Grimaud fit signe aux deux amis qu’ils ne se trompaient pas.

– Et à qui les chevaux? demanda d’Artagnan.

– Qui nous les donne? demanda Porthos.

– M. le comte de La Fère.

– Athos, Athos, murmura d’Artagnan, vous pensez à tout et vous êtes vraiment un gentilhomme.

– À la bonne heure! dit Porthos, j’avais peur d’être obligé de faire l’étape à pied.

Et il se mit en selle. D’Artagnan y était déjà.

– Eh bien! où vas-tu donc, Grimaud? demanda d’Artagnan; tu quittes ton maître?

– Oui, dit Grimaud, je vais rejoindre le vicomte de Bragelonne à l’armée de Flandre.

Ils firent alors silencieusement quelques pas sur le grand chemin en venant vers Paris, mais tout à coup ils entendirent des plaintes qui semblaient sortir d’un fossé.

– Qu’est-ce que cela? demanda d’Artagnan.

– Cela, dit Porthos, c’est Mousqueton.

– Eh! oui, monsieur, c’est moi, dit une voix plaintive, tandis qu’une espèce d’ombre se dressait sur le revers de la route.

Porthos courut à son intendant, auquel il était réellement attaché.

– Serais-tu blessé dangereusement, mon cher Mouston? dit-il.

– Mouston! reprit Grimaud en ouvrant des yeux ébahis.

– Non, monsieur, je ne crois pas; mais je suis blessé d’une manière fort gênante.

– Alors, tu ne peux pas monter à cheval?

– Ah! monsieur, que me proposez-vous là!

– Peux-tu aller à pied?

– Je tâcherai, jusqu’à la première maison.

– Comment faire? dit d’Artagnan, il faut cependant que nous revenions à Paris.

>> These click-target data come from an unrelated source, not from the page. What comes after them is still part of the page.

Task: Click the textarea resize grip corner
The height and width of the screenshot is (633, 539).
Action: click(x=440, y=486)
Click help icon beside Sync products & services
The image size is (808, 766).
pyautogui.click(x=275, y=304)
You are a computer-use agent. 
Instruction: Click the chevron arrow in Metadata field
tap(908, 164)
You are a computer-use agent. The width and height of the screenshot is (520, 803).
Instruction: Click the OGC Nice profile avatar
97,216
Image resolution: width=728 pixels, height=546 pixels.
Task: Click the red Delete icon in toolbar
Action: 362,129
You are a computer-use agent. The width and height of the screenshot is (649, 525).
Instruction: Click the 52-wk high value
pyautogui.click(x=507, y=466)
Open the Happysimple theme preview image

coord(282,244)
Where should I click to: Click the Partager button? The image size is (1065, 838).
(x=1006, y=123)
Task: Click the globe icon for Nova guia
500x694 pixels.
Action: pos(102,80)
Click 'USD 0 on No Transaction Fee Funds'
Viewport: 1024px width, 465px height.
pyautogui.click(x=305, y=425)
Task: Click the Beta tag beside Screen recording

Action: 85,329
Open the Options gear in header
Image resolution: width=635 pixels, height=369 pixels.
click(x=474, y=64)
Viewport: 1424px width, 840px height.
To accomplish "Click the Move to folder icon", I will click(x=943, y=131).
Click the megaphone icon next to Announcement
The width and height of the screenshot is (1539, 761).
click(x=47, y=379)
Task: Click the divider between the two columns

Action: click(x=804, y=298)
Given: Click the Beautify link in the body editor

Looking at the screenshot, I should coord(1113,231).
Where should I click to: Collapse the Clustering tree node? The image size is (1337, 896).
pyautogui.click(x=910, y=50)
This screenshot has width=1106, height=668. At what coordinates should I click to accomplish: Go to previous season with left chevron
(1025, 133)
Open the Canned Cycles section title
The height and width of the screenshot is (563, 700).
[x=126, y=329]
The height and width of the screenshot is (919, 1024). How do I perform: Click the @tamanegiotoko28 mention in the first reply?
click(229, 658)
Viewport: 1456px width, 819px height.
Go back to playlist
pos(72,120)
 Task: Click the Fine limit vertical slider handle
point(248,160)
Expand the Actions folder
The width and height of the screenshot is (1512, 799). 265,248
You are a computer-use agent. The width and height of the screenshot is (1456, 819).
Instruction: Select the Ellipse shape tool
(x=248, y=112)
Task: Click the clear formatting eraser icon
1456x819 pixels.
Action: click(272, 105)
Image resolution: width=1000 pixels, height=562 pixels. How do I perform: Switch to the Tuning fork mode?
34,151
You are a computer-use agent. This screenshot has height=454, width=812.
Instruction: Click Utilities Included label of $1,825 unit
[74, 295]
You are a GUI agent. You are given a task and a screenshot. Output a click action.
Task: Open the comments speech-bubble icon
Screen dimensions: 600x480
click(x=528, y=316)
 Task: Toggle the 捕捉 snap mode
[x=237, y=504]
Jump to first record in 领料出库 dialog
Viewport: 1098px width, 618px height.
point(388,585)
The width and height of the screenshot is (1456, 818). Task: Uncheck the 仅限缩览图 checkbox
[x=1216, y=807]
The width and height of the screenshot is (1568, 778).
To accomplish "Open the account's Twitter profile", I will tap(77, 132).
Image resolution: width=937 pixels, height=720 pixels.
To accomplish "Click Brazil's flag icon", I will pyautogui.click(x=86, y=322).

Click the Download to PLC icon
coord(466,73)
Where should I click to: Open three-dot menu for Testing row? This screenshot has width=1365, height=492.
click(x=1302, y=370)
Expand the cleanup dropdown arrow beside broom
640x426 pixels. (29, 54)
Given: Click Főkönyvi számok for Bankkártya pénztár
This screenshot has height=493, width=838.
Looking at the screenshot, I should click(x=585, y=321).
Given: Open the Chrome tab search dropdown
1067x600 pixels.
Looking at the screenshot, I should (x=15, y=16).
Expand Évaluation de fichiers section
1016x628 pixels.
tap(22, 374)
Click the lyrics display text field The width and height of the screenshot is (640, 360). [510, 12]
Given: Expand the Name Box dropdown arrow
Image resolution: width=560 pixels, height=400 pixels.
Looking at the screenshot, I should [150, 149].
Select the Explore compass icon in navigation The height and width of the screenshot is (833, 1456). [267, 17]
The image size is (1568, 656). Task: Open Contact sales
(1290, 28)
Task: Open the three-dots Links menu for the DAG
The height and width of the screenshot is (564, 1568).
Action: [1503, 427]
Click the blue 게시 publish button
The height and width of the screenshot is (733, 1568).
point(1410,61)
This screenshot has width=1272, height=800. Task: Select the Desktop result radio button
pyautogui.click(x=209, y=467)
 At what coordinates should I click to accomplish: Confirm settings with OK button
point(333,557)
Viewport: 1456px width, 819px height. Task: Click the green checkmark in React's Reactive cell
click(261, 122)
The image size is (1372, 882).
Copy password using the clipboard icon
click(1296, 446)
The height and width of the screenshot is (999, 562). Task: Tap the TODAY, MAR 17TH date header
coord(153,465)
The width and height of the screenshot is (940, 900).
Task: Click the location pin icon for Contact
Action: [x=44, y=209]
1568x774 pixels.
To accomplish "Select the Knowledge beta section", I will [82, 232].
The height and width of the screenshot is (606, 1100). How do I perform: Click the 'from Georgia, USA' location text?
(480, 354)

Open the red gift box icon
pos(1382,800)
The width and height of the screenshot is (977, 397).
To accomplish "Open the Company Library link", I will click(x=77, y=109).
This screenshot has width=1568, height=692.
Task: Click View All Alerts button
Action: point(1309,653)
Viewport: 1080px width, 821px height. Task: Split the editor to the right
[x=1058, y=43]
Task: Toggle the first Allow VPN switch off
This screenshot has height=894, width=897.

– Je me charge de Mousqueton, dit Grimaud.

– Merci, mon bon Grimaud! dit Porthos.

Grimaud mit pied à terre et alla donner le bras à son ancien ami, qui l’accueillit les larmes aux yeux, sans que Grimaud pût positivement savoir si ces larmes venaient du plaisir de le revoir ou de la douleur que lui causait sa blessure.

Quant à d’Artagnan et à Porthos, ils continuèrent silencieusement leur route vers Paris.

Trois heures après, ils furent dépassés par une espèce de courrier couvert de poussière: c’était un homme envoyé par le duc et qui portait au cardinal une lettre dans laquelle, comme l’avait promis le prince, il rendait témoignage de ce qu’avaient fait Porthos et d’Artagnan.

Mazarin avait passé une fort mauvaise nuit lorsqu’il reçut cette lettre, dans laquelle le prince lui annonçait lui-même qu’il était en liberté et qu’il allait lui faire une guerre mortelle.

Le cardinal la lut deux ou trois fois, puis la pliant et la mettant dans sa poche:

– Ce qui me console, dit-il, puisque d’Artagnan l’a manqué, c’est qu’au moins en courant après lui il a écrasé Broussel. Décidément le Gascon est un homme précieux, et il me sert jusque dans ses maladresses.

Le cardinal faisait allusion à cet homme qu’avait renversé d’Artagnan au coin du cimetière Saint-Jean à Paris, et qui n’était autre que le conseiller Broussel.